* _RECORDS SUPPLIED_:

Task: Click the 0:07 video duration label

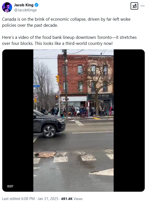Action: pyautogui.click(x=10, y=186)
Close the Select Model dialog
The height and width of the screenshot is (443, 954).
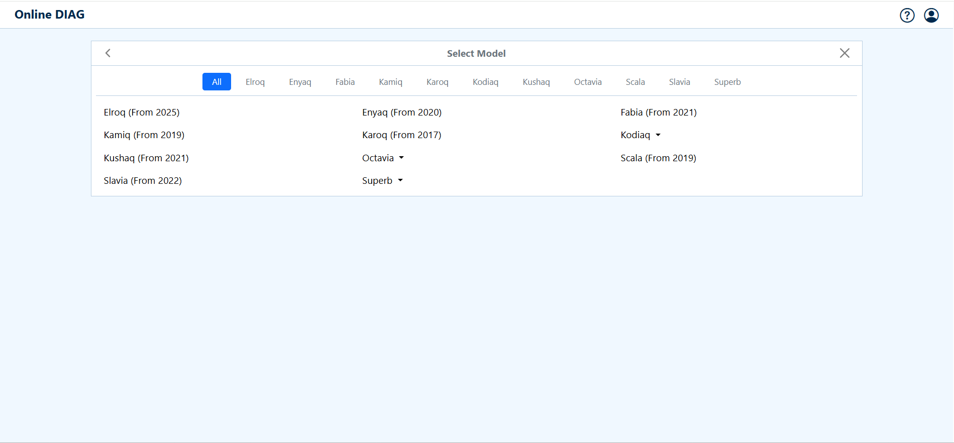[x=844, y=53]
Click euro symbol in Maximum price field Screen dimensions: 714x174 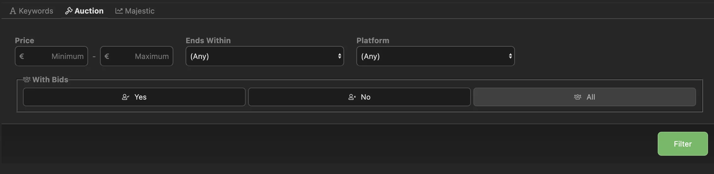coord(107,56)
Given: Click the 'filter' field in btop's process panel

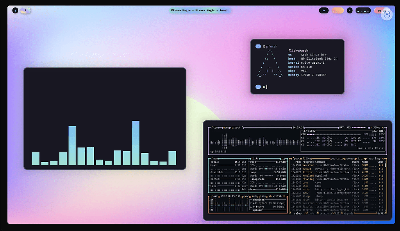Looking at the screenshot, I should tap(306, 159).
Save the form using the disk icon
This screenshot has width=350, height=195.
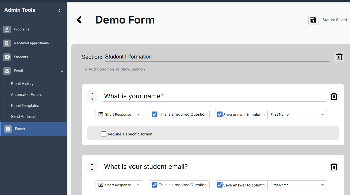click(x=313, y=20)
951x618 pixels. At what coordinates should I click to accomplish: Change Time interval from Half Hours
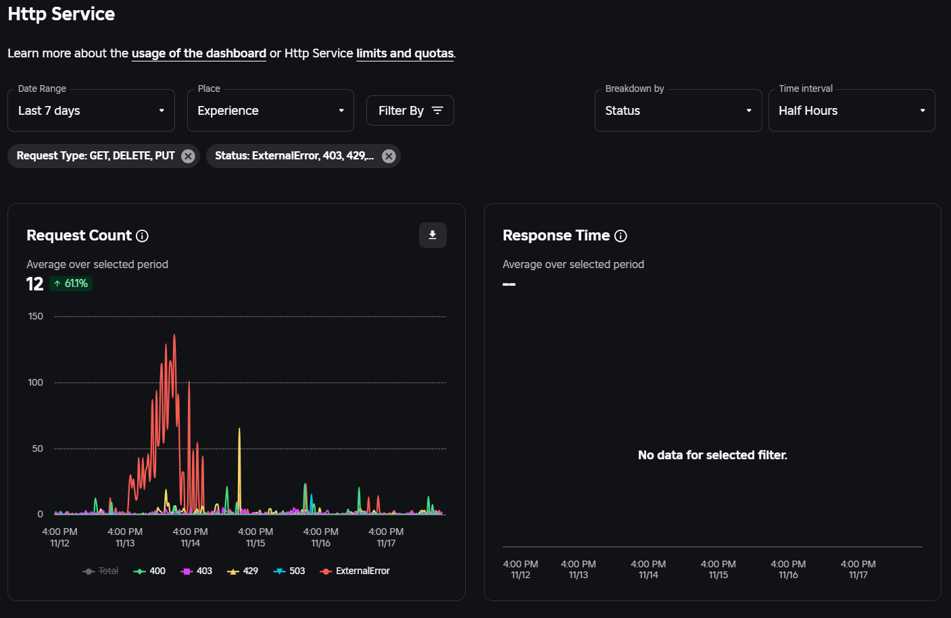[x=852, y=110]
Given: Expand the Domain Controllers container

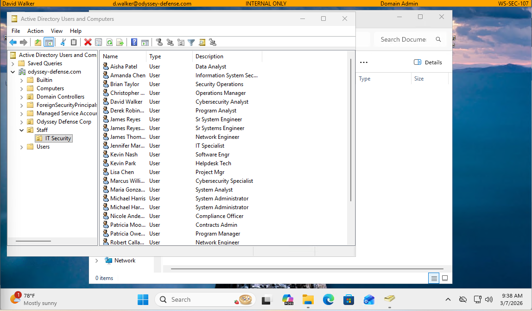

* _YOUR TASK_: Starting with the line that contains "951x618 pixels. At", reproduce every line down to the end of the listing above, both endpoints included. Pictures stay out.

* _TASK ANSWER_:
951x618 pixels. At what coordinates should I click to accomplish: Change Time interval from Half Hours
[x=852, y=110]
Given: Expand the Domain Controllers container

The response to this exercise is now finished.